Leaving every picture out, please return exactly the lines from the top of the material below through the line with "The width and", both included.

▶ **INFORMATION SUPPLIED**

▼

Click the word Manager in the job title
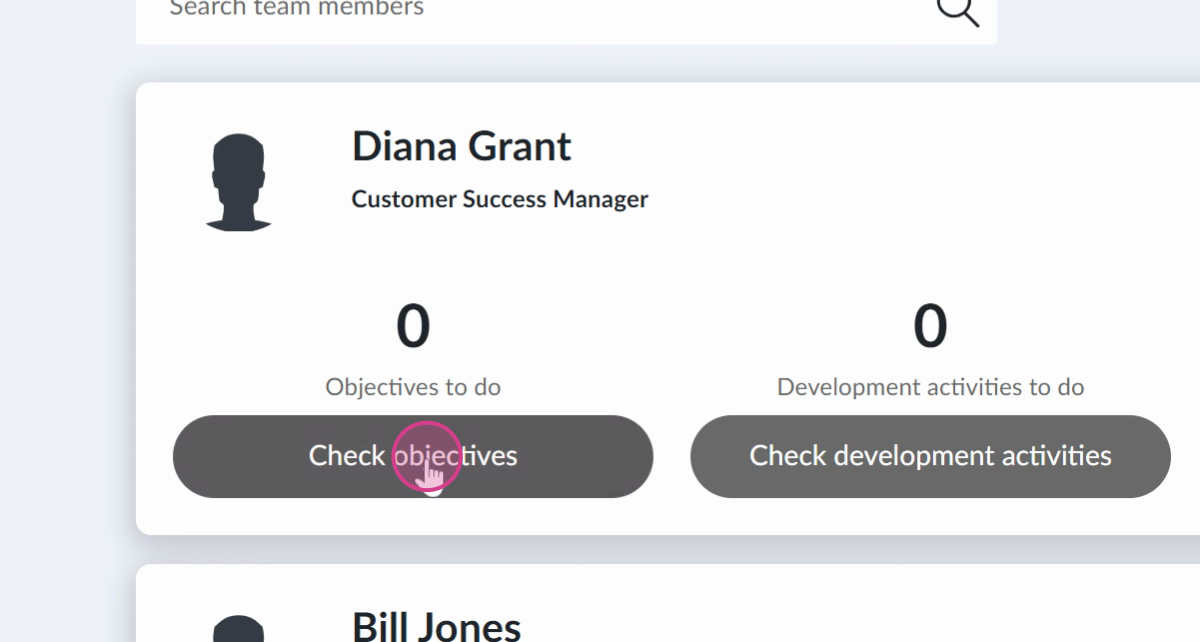 (x=601, y=199)
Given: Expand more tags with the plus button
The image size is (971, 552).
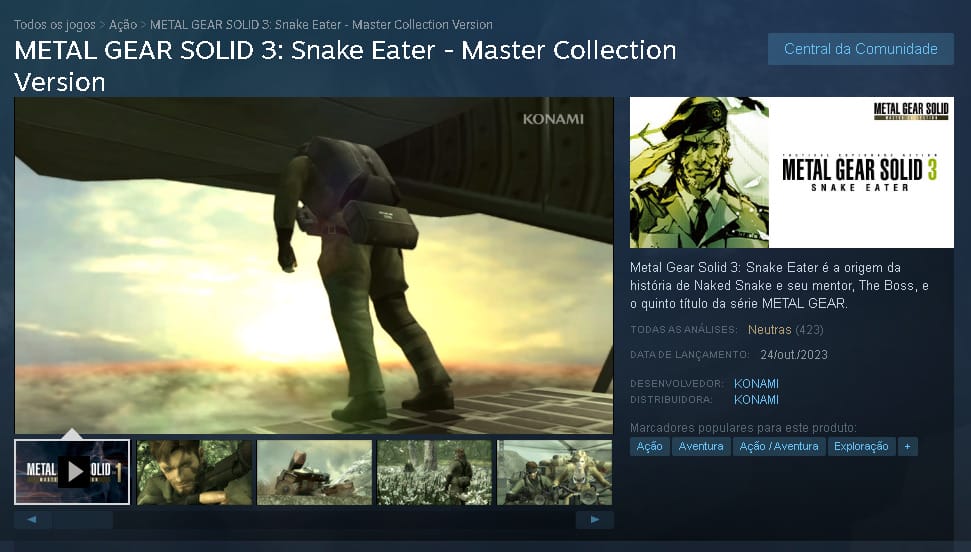Looking at the screenshot, I should point(907,446).
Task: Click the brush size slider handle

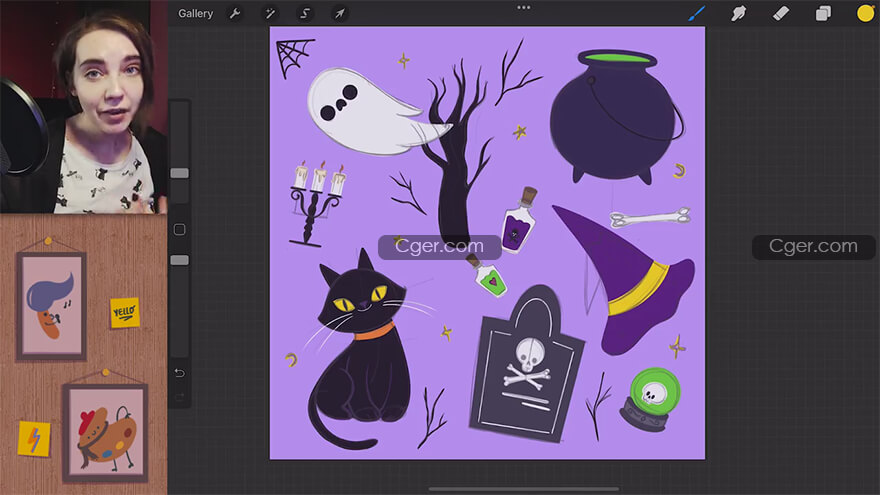Action: [179, 173]
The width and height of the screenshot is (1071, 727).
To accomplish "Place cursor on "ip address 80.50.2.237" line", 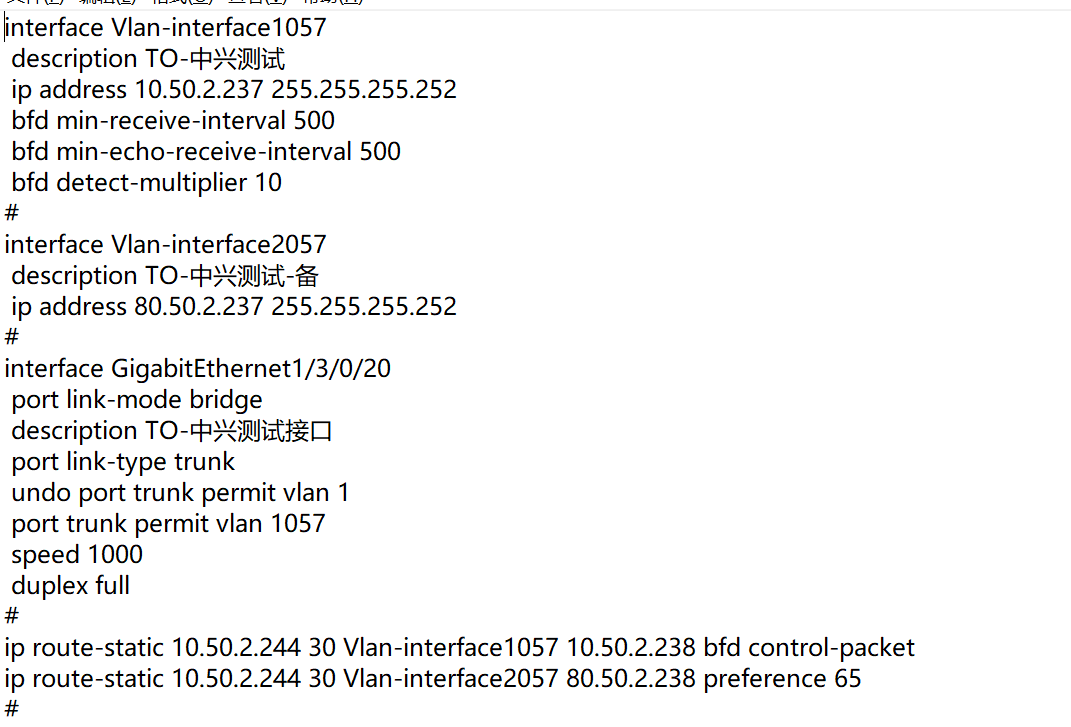I will tap(234, 307).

▲

▶ **SOLUTION TO THIS EXERCISE**
Click the word Manager in the job title
 (x=601, y=199)
Given: Expand more tags with the plus button
The image size is (971, 552).
Looking at the screenshot, I should point(907,446).
Task: Click the brush size slider handle

Action: [179, 173]
The width and height of the screenshot is (1071, 727).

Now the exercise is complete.